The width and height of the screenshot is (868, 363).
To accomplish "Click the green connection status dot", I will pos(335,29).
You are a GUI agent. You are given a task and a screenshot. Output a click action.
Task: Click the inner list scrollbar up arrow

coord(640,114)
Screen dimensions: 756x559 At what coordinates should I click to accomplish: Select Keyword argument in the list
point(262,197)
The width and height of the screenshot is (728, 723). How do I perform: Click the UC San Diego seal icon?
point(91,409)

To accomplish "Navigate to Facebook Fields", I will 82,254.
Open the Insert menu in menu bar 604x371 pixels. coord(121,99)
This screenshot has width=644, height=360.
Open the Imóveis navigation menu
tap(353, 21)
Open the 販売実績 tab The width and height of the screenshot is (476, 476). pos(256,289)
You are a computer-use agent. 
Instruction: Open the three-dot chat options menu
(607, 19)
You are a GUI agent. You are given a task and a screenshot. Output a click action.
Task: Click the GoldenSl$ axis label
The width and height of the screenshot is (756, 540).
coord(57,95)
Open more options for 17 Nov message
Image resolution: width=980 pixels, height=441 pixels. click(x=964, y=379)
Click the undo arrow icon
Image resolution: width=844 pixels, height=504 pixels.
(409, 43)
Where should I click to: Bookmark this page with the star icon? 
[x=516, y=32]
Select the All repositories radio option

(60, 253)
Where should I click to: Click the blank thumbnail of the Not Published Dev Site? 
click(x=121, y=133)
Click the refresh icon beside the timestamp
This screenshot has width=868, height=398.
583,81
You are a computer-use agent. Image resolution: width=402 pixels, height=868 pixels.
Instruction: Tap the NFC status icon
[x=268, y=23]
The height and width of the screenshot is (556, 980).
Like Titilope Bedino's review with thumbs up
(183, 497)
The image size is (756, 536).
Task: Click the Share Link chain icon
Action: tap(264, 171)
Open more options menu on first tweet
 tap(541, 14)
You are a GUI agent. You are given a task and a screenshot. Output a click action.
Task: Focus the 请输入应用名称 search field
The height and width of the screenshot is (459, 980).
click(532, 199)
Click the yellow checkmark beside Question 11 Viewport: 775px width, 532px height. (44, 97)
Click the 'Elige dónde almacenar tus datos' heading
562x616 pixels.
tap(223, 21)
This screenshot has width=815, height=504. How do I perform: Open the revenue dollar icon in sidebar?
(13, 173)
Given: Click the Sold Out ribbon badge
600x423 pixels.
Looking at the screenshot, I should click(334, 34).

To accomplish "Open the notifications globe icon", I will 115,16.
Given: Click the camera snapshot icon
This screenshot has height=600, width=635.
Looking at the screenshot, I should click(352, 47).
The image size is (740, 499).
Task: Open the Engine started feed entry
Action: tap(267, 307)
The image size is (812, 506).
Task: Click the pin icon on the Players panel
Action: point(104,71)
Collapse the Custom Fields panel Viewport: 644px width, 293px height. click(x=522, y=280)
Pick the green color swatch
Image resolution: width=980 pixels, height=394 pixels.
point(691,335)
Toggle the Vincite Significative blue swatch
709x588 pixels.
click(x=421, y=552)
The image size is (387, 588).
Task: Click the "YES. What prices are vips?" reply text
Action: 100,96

- About this task
Return the entries exactly through the "Task: Focus the 请输入应用名称 search field" line.

- Result of the exercise
The width and height of the screenshot is (868, 363).
To accomplish "Click the green connection status dot", I will pos(335,29).
You are a GUI agent. You are given a task and a screenshot. Output a click action.
Task: Click the inner list scrollbar up arrow

coord(640,114)
Screen dimensions: 756x559 At what coordinates should I click to accomplish: Select Keyword argument in the list
point(262,197)
The width and height of the screenshot is (728, 723). How do I perform: Click the UC San Diego seal icon?
point(91,409)

To accomplish "Navigate to Facebook Fields", I will 82,254.
Open the Insert menu in menu bar 604x371 pixels. coord(121,99)
This screenshot has width=644, height=360.
Open the Imóveis navigation menu
tap(353, 21)
Open the 販売実績 tab The width and height of the screenshot is (476, 476). pos(256,289)
You are a computer-use agent. 
Instruction: Open the three-dot chat options menu
(607, 19)
You are a GUI agent. You are given a task and a screenshot. Output a click action.
Task: Click the GoldenSl$ axis label
The width and height of the screenshot is (756, 540).
coord(57,95)
Open more options for 17 Nov message
Image resolution: width=980 pixels, height=441 pixels. click(x=964, y=379)
Click the undo arrow icon
Image resolution: width=844 pixels, height=504 pixels.
(409, 43)
Where should I click to: Bookmark this page with the star icon? 
[x=516, y=32]
Select the All repositories radio option

(60, 253)
Where should I click to: Click the blank thumbnail of the Not Published Dev Site? 
click(x=121, y=133)
Click the refresh icon beside the timestamp
This screenshot has width=868, height=398.
583,81
You are a computer-use agent. Image resolution: width=402 pixels, height=868 pixels.
Instruction: Tap the NFC status icon
[x=268, y=23]
The height and width of the screenshot is (556, 980).
Like Titilope Bedino's review with thumbs up
(183, 497)
The image size is (756, 536).
Task: Click the Share Link chain icon
Action: tap(264, 171)
Open more options menu on first tweet
 tap(541, 14)
You are a GUI agent. You are given a task and a screenshot. Output a click action.
Task: Focus the 请输入应用名称 search field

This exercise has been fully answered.